[Stored records]

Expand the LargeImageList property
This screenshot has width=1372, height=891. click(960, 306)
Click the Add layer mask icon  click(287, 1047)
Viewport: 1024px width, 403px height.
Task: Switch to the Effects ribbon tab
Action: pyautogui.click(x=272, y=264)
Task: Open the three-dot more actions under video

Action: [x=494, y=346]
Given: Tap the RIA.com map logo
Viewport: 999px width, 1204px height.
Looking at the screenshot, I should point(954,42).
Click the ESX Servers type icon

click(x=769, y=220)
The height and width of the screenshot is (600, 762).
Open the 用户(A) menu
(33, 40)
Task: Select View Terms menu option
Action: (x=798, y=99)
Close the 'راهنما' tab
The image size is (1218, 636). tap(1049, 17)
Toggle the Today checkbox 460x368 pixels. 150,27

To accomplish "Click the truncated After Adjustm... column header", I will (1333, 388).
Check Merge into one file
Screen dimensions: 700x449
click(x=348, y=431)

The task: Write out every line of the rows above exactly as it appears.

Written solution:
Expand the LargeImageList property
This screenshot has width=1372, height=891. click(960, 306)
Click the Add layer mask icon  click(287, 1047)
Viewport: 1024px width, 403px height.
Task: Switch to the Effects ribbon tab
Action: pyautogui.click(x=272, y=264)
Task: Open the three-dot more actions under video

Action: [x=494, y=346]
Given: Tap the RIA.com map logo
Viewport: 999px width, 1204px height.
Looking at the screenshot, I should point(954,42).
Click the ESX Servers type icon

click(x=769, y=220)
The height and width of the screenshot is (600, 762).
Open the 用户(A) menu
(33, 40)
Task: Select View Terms menu option
Action: (x=798, y=99)
Close the 'راهنما' tab
The image size is (1218, 636). tap(1049, 17)
Toggle the Today checkbox 460x368 pixels. 150,27

To accomplish "Click the truncated After Adjustm... column header", I will (1333, 388).
Check Merge into one file
Screen dimensions: 700x449
click(x=348, y=431)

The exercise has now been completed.